═════ PASSAGE TO READ ═════

2004: Vote for Bush or Die
This is when mounting evidence began to indicate that the timing and substance of the government's terror warnings were being driven, in part, by political considerations.
On May 26 Attorney General John Ashcroft held a dramatic press conference announcing that Al Qaeda was "almost ready to attack the United States" and had the "specific intention to hit the United States hard." But Ashcroft did not provide any new or specific information, the Homeland Security Department did not raise the terrorism threat alert level, and a senior Administration official told the New York Times that there was "no real new intelligence" to substantiate the warning.
In July, two days after Kerry selected John Edwards as his running mate, Homeland Security Secretary Tom Ridge held a press conference of his own to say that "Al Qaeda is moving forward with its plans to carry out a large-scale attack in the United States." Again, he did not elaborate on what was new about his statement and was forced to admit, "We lack precise knowledge about time, place and method of attack."
That same month, The New Republic reported that top Pakistani security officials were being pressured by the Bush Administration to announce the capture of high-value terrorist targets during the Democratic National Convention. The White House responded with a standard denial, and the rest of the media ultimately brushed it off as an uncorroborated conspiracy theory.
But on July 29, just hours before Kerry's keynote address, Pakistan announced the capture of Al Qaeda suspect Ahmed Khalfan Ghailani. Curiously, he had been apprehended five days earlier. Even more suspect: The announcement was made at midnight Pakistani time, when most Pakistanis were asleep, but at the perfect time to coincide with America's prime-time television news schedule.

═════ PROVIDED RECORDS ═════

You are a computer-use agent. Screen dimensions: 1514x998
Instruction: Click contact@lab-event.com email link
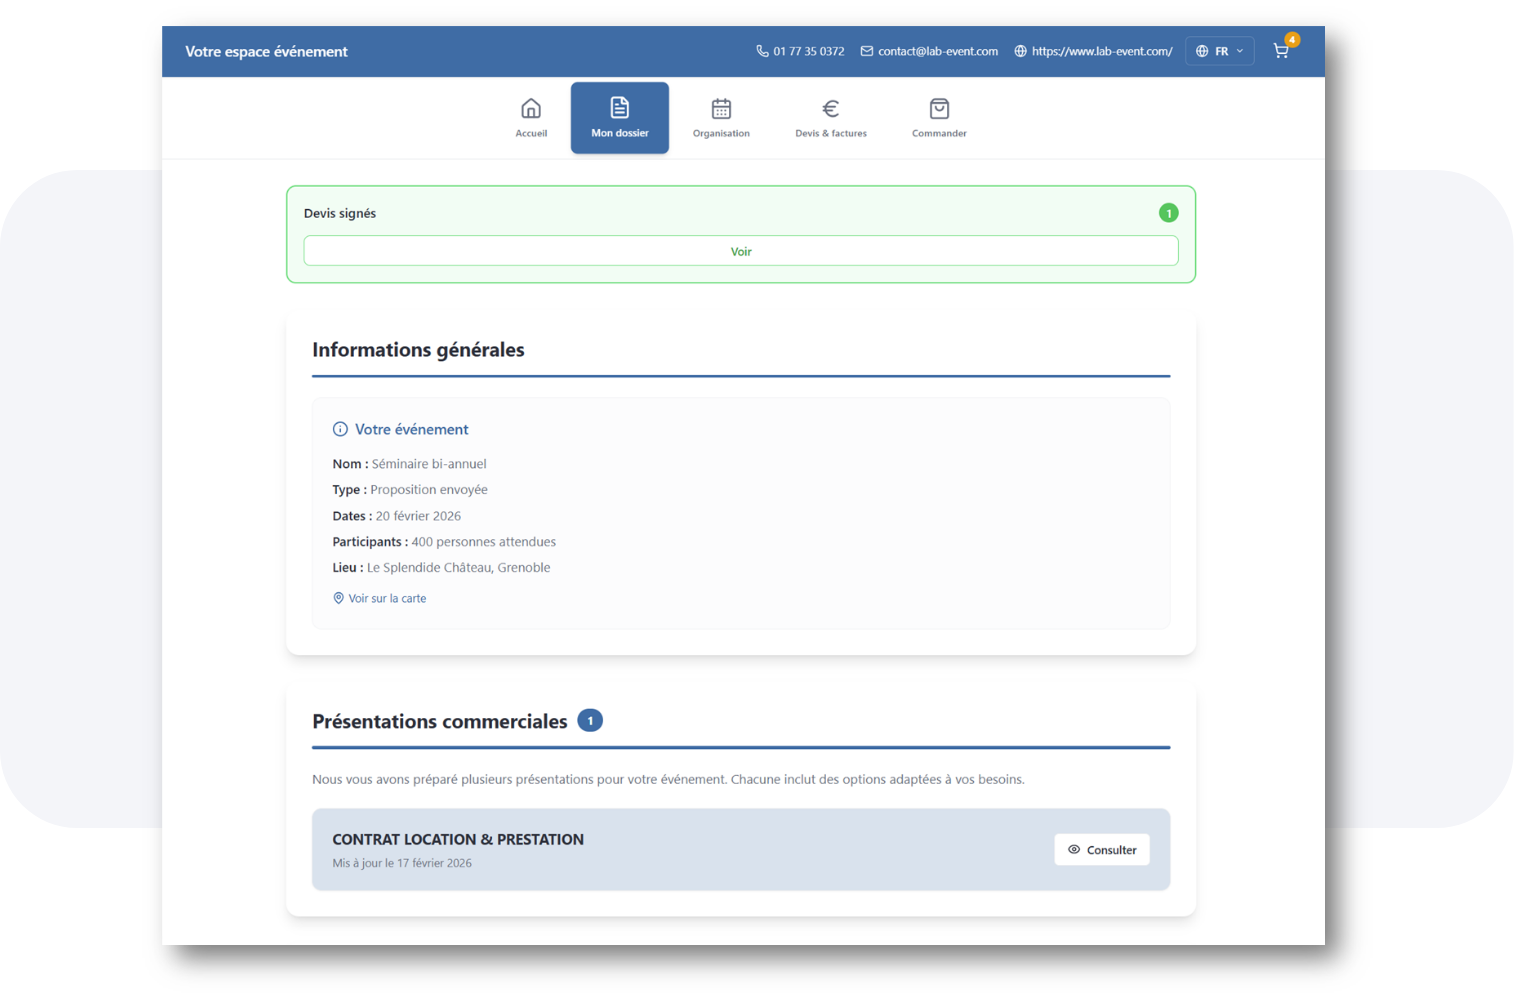pos(938,51)
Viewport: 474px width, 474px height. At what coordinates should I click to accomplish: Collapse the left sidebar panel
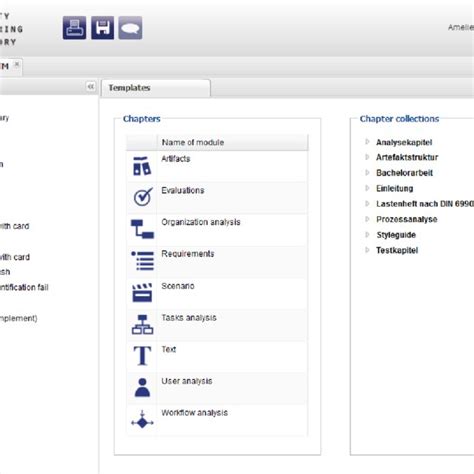90,87
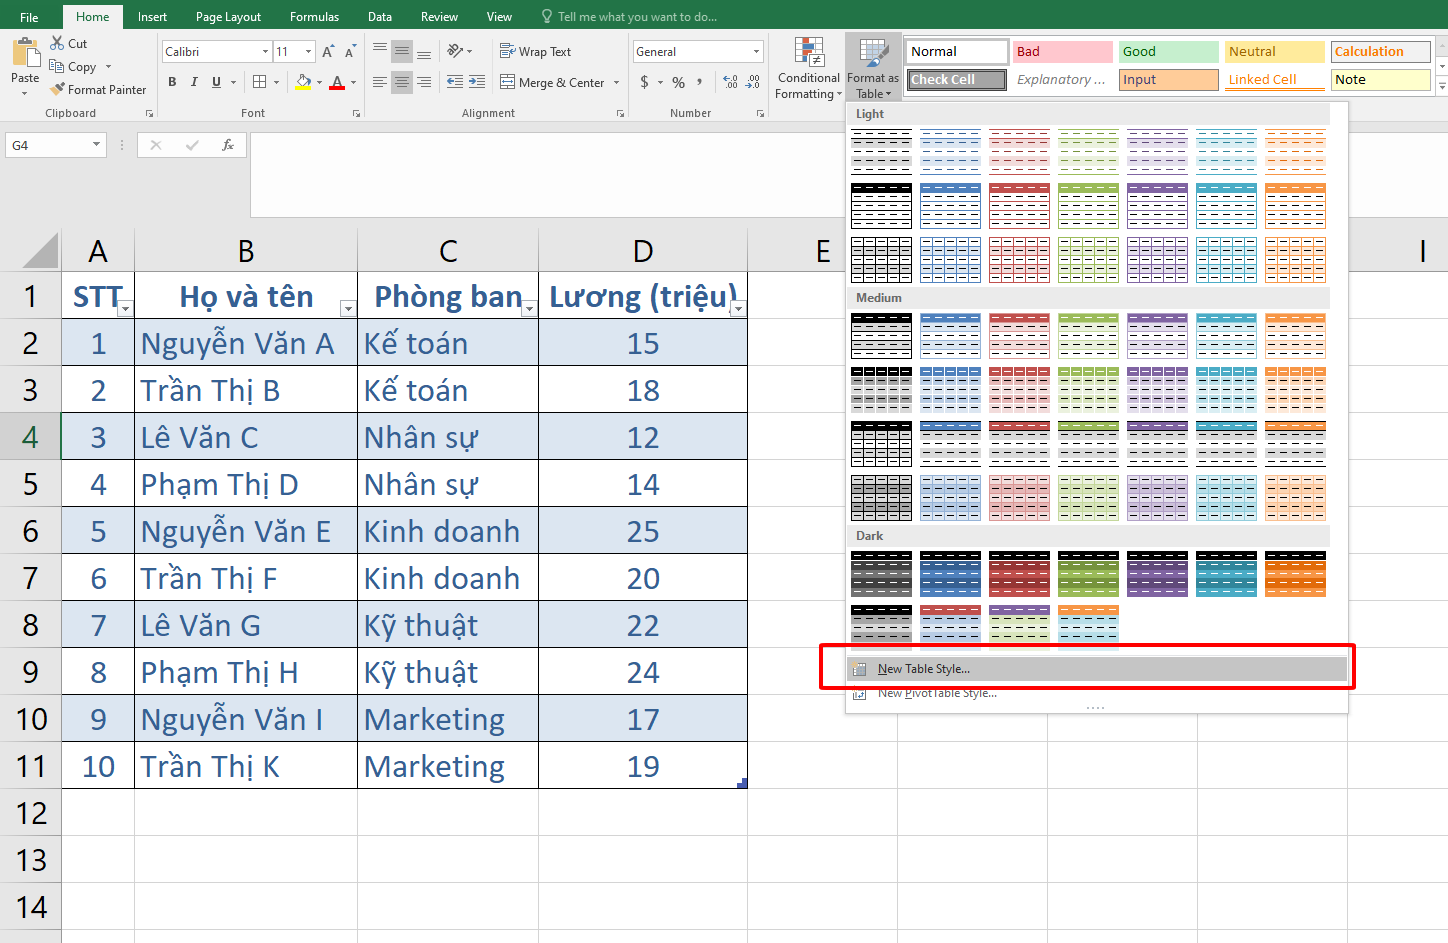Toggle Bold formatting

(172, 82)
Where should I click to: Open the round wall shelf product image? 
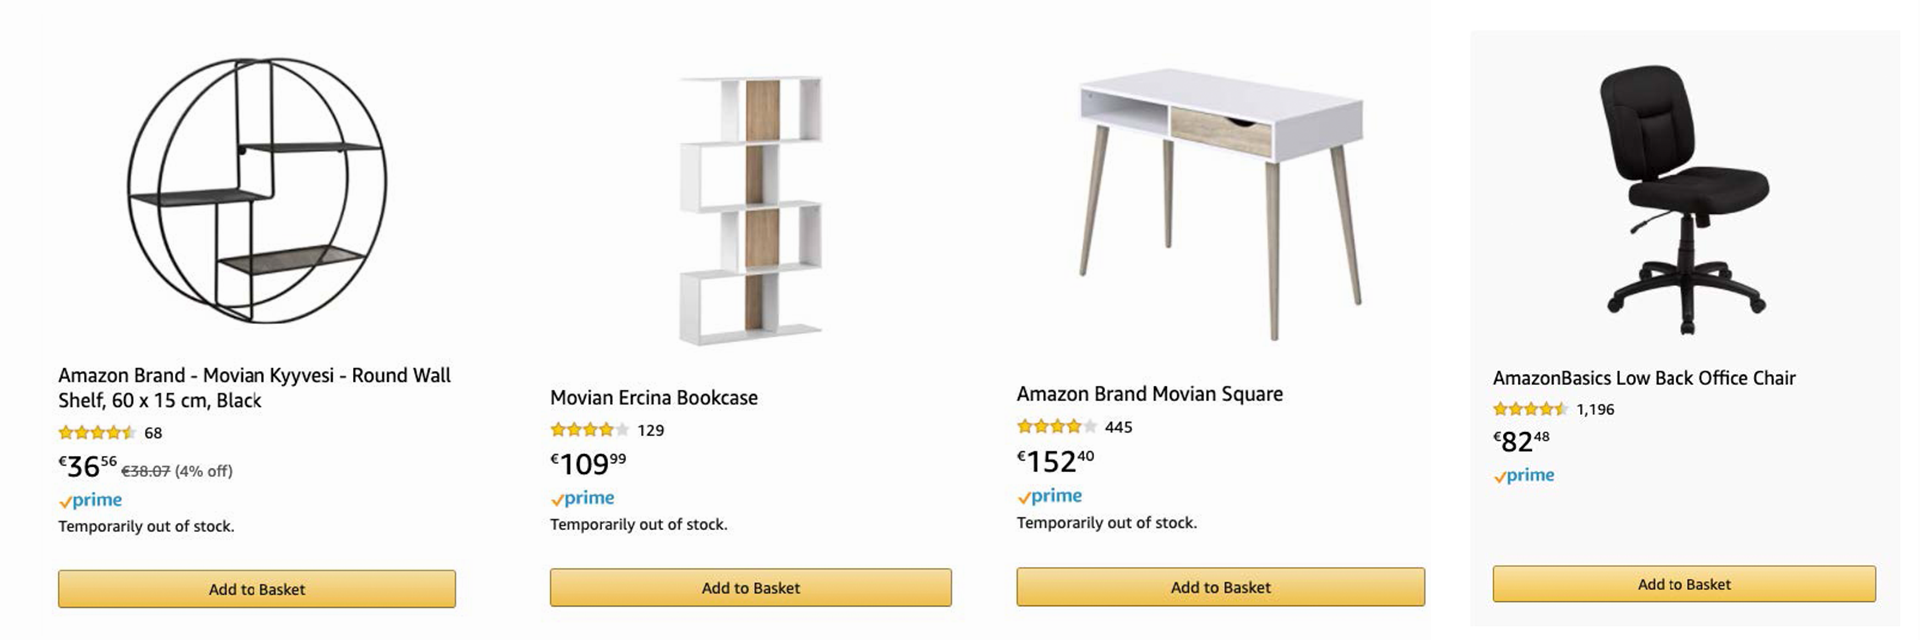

═════

Continue the account of the 2004 terror warnings, starting right after its last sentence about the prime-time announcement.

A few days later--during the period when attention to nominee Kerry would traditionally lead to a bounce in popularity--Ridge announced that he was raising the threat level in New York City, Northern New Jersey and the District of Columbia to "Code Orange." He claimed the threat level was being raised because of "new and unusually specific information about where Al Qaeda would like to attack." Undermining his claim that "we don't do politics in the Department of Homeland Security," he wove a campaign-style endorsement of the President into his warning: "We must understand that the kind of information available to us today is the result of the President's leadership in the war against terror," Ridge declared just a few breaths after invoking frightening images of "explosives," "weapons of mass destruction" and "biological pathogens."
But Ridge neglected to mention that most of the information was at least three years old, much of it surveillance data that had been collected before 9/11. Ridge also conceded that New York City--which was already at "Code Orange" before his announcement--would not raise its level of alert.
A week later the right-wing media did its best to deflect the embarrassment by once again dredging up the myth that a vote against Bush is a vote for terrorists. The conservative Washington Times ran a front-page story quoting Bush officials as saying that in the upcoming election, "the view of Al Qaeda is 'anybody but Bush.'" Again, they provided no proof to back up the claim.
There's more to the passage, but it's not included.